- _Reading text_
Since the dawn of language, people have come up with a lot of different ways to talk about weather and the passage of time. A few of them are rational. Everything in the Chinese calendar is numbered, from yi yue (January, “one month”) to shi-er yue (“twelve month”). The Portuguese, a people who blew open the frontiers of the known world and scoured lands from Brazil to China in search of commercial profit, set Sunday, domingo, aside as the Lord’s day. But every single other day is named for the market day: segunda-feira, terça-feira, quarta-feira (second fair for Monday, third for Tuesday, fourth for Wednesday), et cetera.

More often, modern month names speak to how a culture’s ancient ancestors lived. This January, Muslims from Mecca to Stockholm will mark the month of Rajab, when fighting was forbidden in ancient Arabia. Next comes Sha’ban, “scattered,” the month when families would spread out to find what water they could before Ramadan, “burning heat.”

English actually used to work this way. For the Anglo-Saxons, February was Solmonath, “muddy month.” It was dreary, but at least we had survived the lurid wintry tribulations of Wolfmonath. But since converting to Christianity, England, like most of the other nations of Europe, uses the Roman calendar.

In Ancient Rome, a large calendar in the forum was the authoritative source on timekeeping. By the time of Julius Caesar, it was several days off. This was in part the fault of faulty mathematics by archaic Romans. But it also appeared that, on a few particularly wild festival days over the centuries, the priests who ran it had simply forgotten to update what day it was.

Latin has been (mostly) dead for over a millennium, and it has been even longer since anyone worshipped Roman gods. You would not know it from our calendars. The very ancient Romans were actually quite straightforward — their ordinal calendar is preserved from this month through the end of the year. But why is the septima (seventh) month now the ninth, and the decima (tenth) now the twelfth?

As so often in language, turns out the system that defines our daily lives has an origin as random as it is bizarre. Romans marked their years by who the consuls were, and they traditionally took office in March, a month named after Mars because it was when the weather was good enough in central Italy to marshal an army. But in 153 B.C., a military crisis in Spain prompted that year’s commanders to get started two months early. The next year’s consuls did not want to be cheated out of glory, so they started early, too. The crisis was resolved (though Spain is no longer Roman), but future generations never set things right.

Records from a collection
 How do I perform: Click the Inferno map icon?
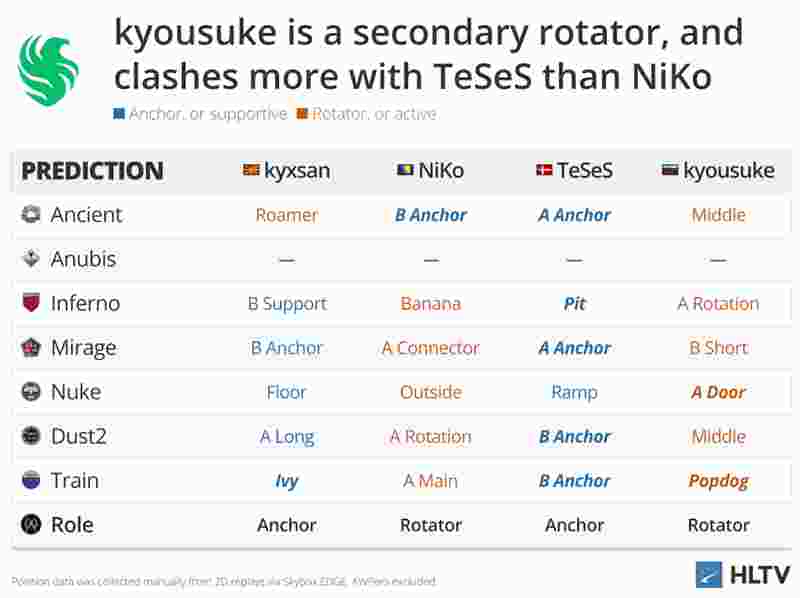point(31,303)
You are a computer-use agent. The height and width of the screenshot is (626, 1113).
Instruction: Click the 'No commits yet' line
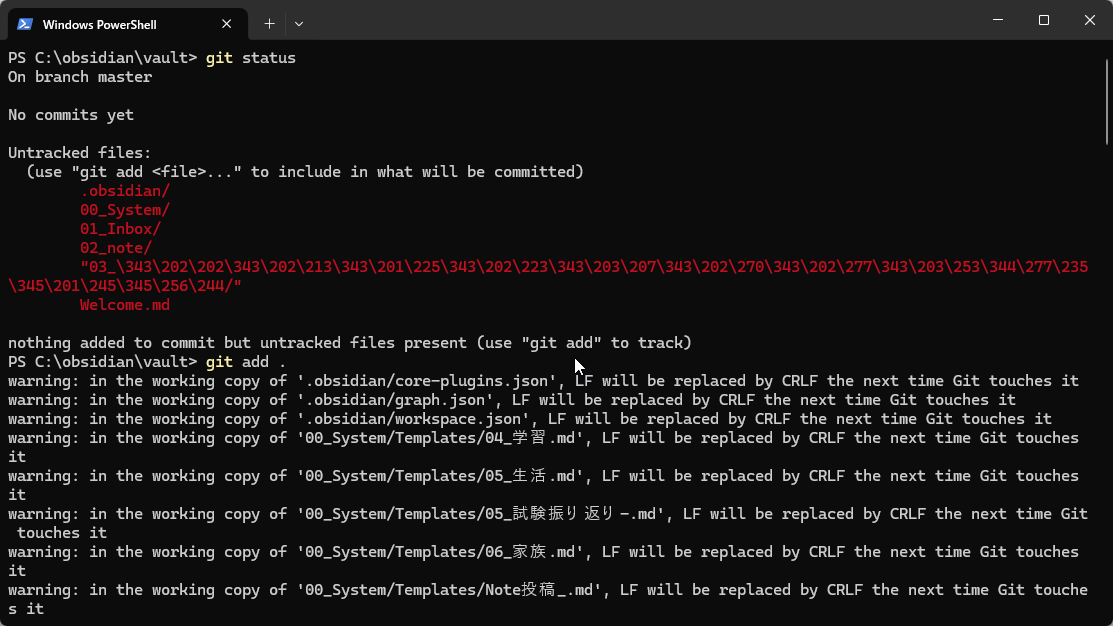[x=71, y=115]
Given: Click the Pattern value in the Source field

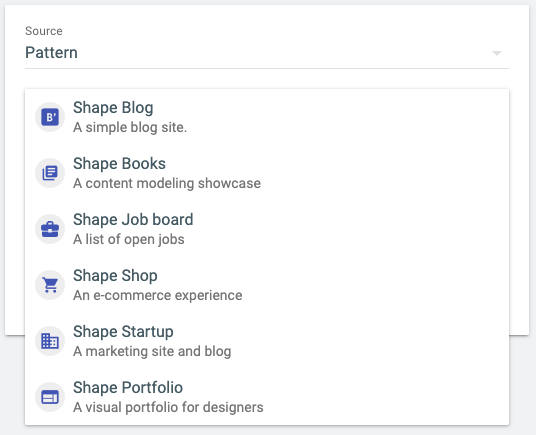Looking at the screenshot, I should (51, 53).
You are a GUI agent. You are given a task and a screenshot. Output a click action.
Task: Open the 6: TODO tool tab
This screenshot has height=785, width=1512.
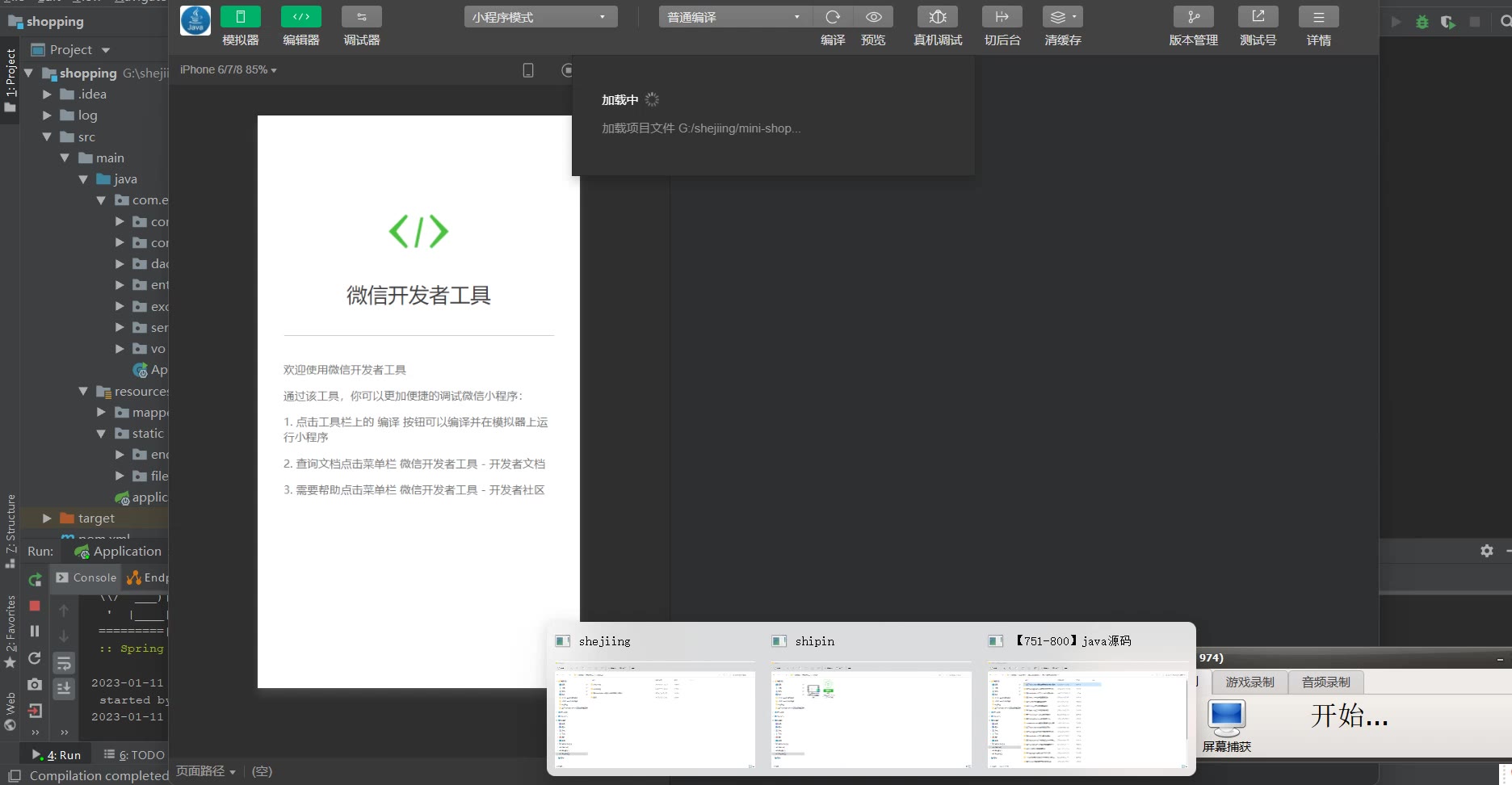pyautogui.click(x=134, y=754)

- _To-do list_
1 > Extract the part of the text on month names from "Latin has been" to "now the twelfth?".
2 > Answer these questions using the text on month names.
(a) What is the Portuguese word for Sunday?
(b) What does the Anglo-Saxon name Solmonath mean?
(c) In what year did a military crisis in Spain lead that year's commanders to start two months early?

- _Responses by task_
1 >
Latin has been (mostly) dead for over a millennium, and it has been even longer since anyone worshipped Roman gods. You would not know it from our calendars. The very ancient Romans were actually quite straightforward — their ordinal calendar is preserved from this month through the end of the year. But why is the septima (seventh) month now the ninth, and the decima (tenth) now the twelfth?

2 >
(a) Domingo
(b) "Muddy month"
(c) 153 B.C.